Commentary. Today we must demand that the whole truth be revealed, and that the explanation of what happened be brought to light, for the memory of the poor victims and for the dignity of our country.

For the dignity of our country, turn over every Ustica document to investigators

On June 27, 1980, in the sky over Ustica, an Itavia DC-9 was shot down, taking with it the lives of 81 innocent citizens. “The incident occurred as a result of military interception action … the DC-9 was shot down … the lives of 81 innocent citizens were ended with an action which was primarily an act of war, a de facto unreported war … an international police operation … against our country, whose borders and rights were violated … No one has given the slightest explanation about what happened.”

This is the truth according to the investigation led by Judge Priore, which we must constantly have before us, seared into our consciences on this 40th anniversary of the Ustica Massacre.

Today we must demand that the whole truth be revealed, and that the explanation of what happened be brought to light, for the memory of the poor victims and for the dignity of our country.

And there is only one way to do it: to make every piece of documentary evidence on this massacre available to the judiciary, in particular to the Public Prosecutor’s office in Rome—which reopened the investigation after President Cossiga accused the French.

We know that there has been widespread destruction of evidence carried out by the military in our country, but today we must demand in-depth answers to the international letters rogatory from friendly and allied countries: I am referring specifically to the United States, France and Libya, for which there is evidence—from documentation provided by NATO—that they had aircraft present in the vicinity of the DC-9.

It is a fact that Ustica was a chapter in the upsurge of the Cold War in the 1980s, which by its nature is essentially secret—but for this very reason, the commitment of the institutions and the government to the search for truth must be even more determined.

Let us remember that the truth about Ustica could be already seen in the immediate reactions to the event: it is documented by the recordings of the conversations between radar sites, by a state of alarm already raised while the flight was still in the air—one could see military planes moving in search patterns around the DC-9—and help was even sought from the US embassy in Rome, in an absolutely unusual procedure.
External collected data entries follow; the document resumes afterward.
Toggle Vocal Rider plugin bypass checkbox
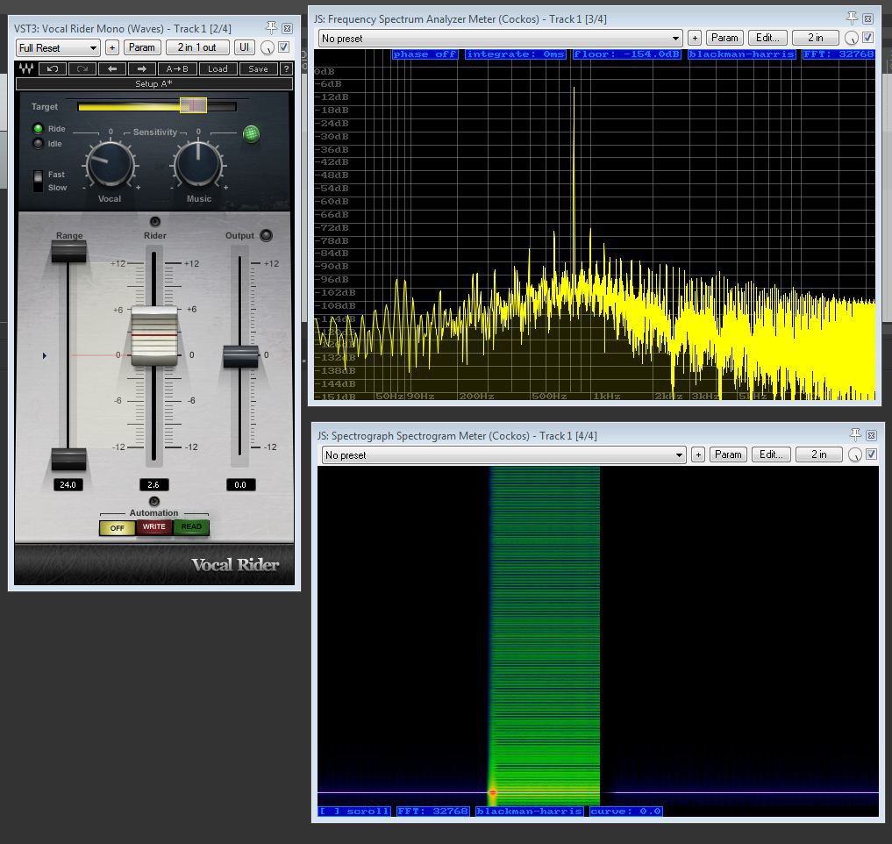This screenshot has width=892, height=844. 284,47
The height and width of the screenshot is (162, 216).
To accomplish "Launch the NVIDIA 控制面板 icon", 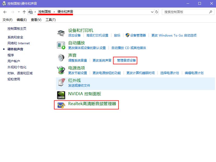I will 61,94.
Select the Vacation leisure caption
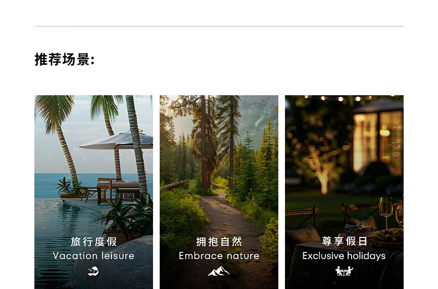 (x=94, y=256)
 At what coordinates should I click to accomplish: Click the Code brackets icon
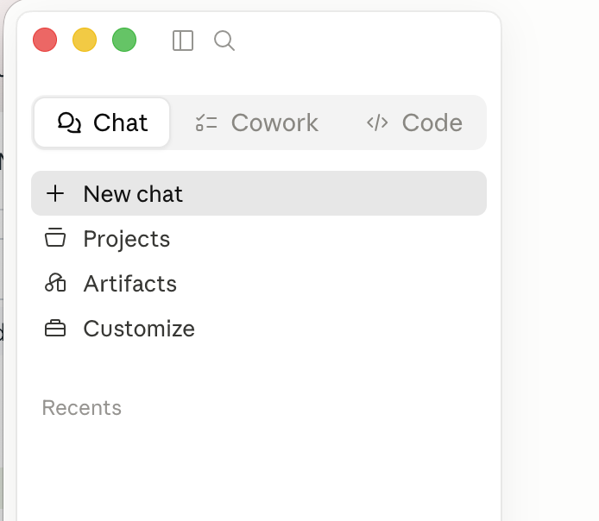pos(377,122)
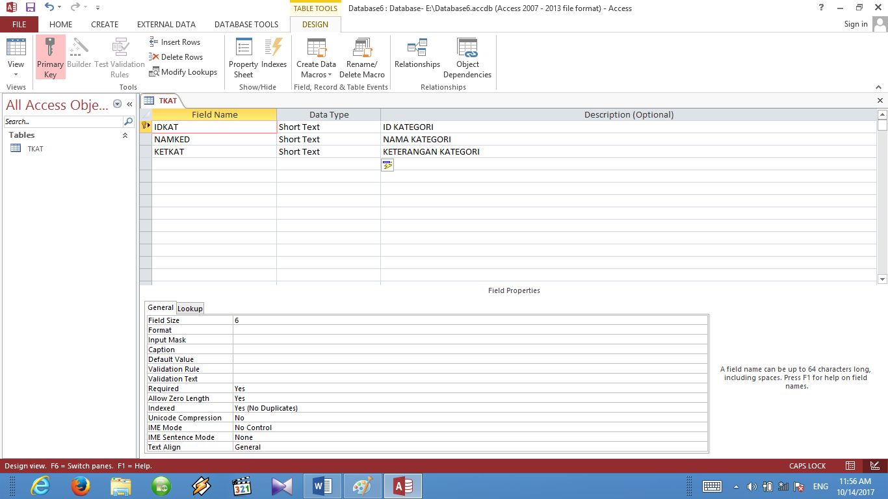Show the Property Sheet
The width and height of the screenshot is (888, 499).
pos(242,56)
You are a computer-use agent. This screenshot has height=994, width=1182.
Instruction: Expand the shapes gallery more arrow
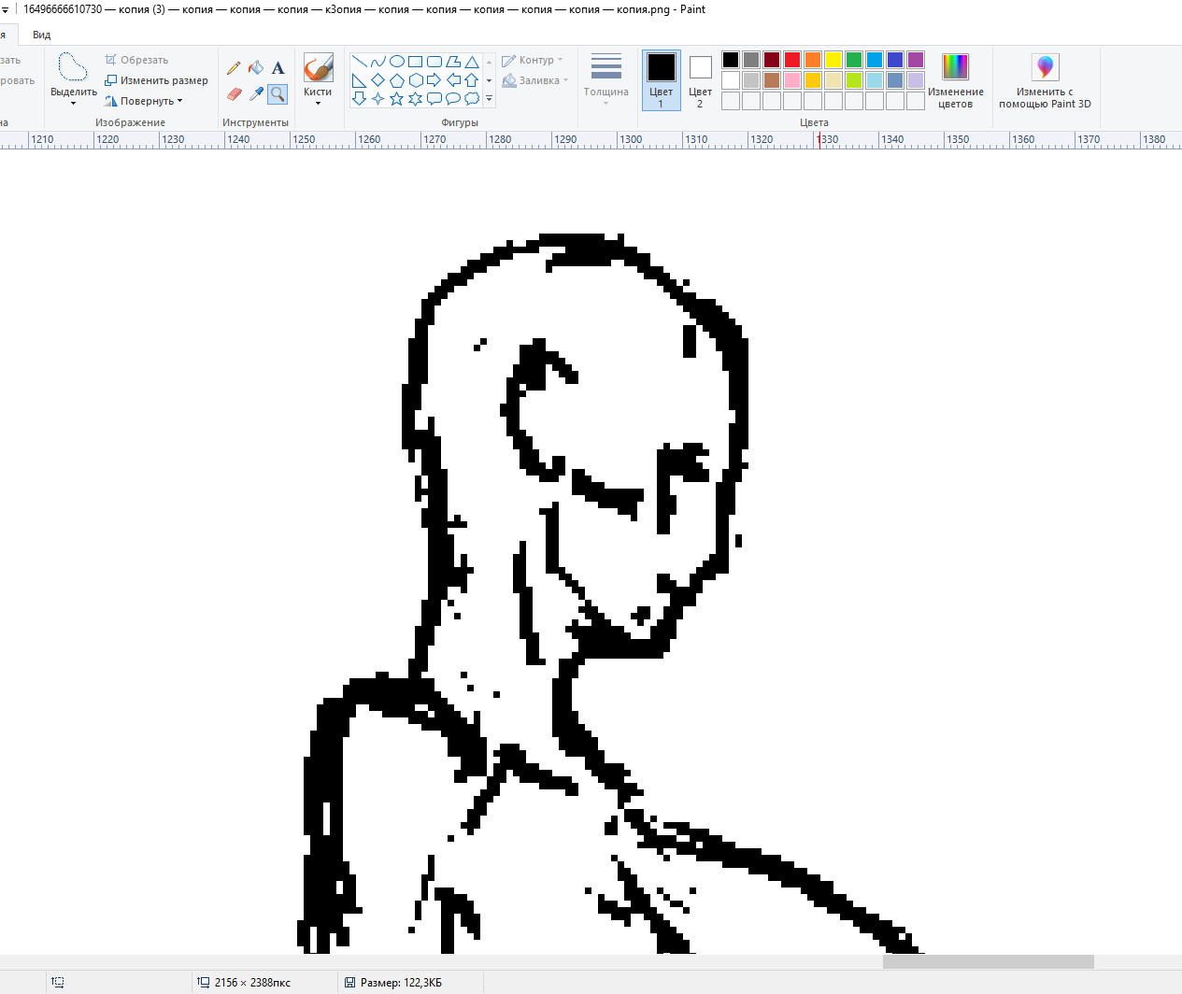tap(489, 98)
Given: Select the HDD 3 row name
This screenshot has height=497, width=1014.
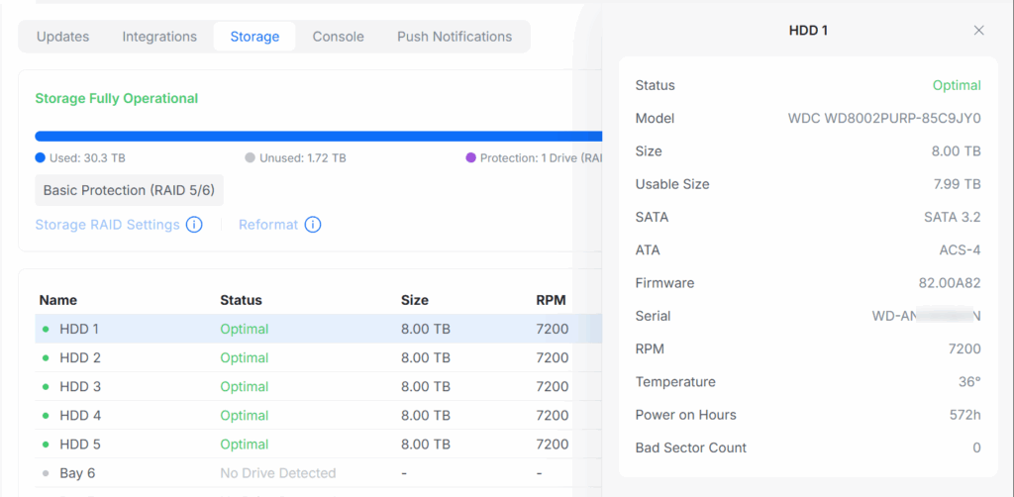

A radar track was immediately available and was seen by some, showing an obvious attack maneuver against the DC-9.

However, it was decided, probably in an emergency meeting at the same US Embassy in Rome—which is still unexplainable—that the Italian citizens should not know.

Instead, the military and the Air Force, with all their prestige and technical capabilities, took the position that, even though it was flying in clear skies without any present danger, the plane could only have crashed due to structural failure, invoking the “tragic, obvious fact that planes crash.”

Accordingly, the investigation by the judiciary became toothless, and found a scapegoat in the Itavia company, the private business that owned the aircraft and which was forced into bankruptcy.

In the short term, the Ustica affair disappeared out of sight, just as the DC-9 had sunk into the Tyrrhenian Sea.

We had many years of silence: then, under the pressure of public opinion, in a climate of renewed attention, the work of the Commission on Terrorism, presided over by the late Senator Gualtieri, who was able to get important resolutions voted through unanimously, and of the judiciary, with the investigation led by Judge Priore and the Prosecutor’s Office of the Rome, gave us the outlines of the truth.

On this 40th anniversary, we must start again from that effort and from those results. The Commission on Terrorism unanimously pointed out “to Parliament the responsibilities of the military institutions for having transformed a ‘normal’ inquiry into the loss of a civilian aircraft, with all its 81 passengers, into a web of lies, reticence, irregularities.” It added that “one can begin to demand accountability for those behaviors that have so long hindered the search for the truth within the public administration.”

We must point out in forceful terms that only the relatives of the victims were able to find the strength to hold the authorities to account, and, as a result, we have a series of definitive civil judgments against the Ministries of Transport and Defense. We ask for the due, and full, respect of these decisions.

And, rejecting the shameful campaigns of falsehoods and misdirections put forward by those who are still nostalgic for the “bomb on board” theory, we must reiterate that the truth is in the findings that Judge Priore delivered to us, and we must set for ourselves the indispensable objective—for the very dignity of this country—to obtain the full explanation of what happened.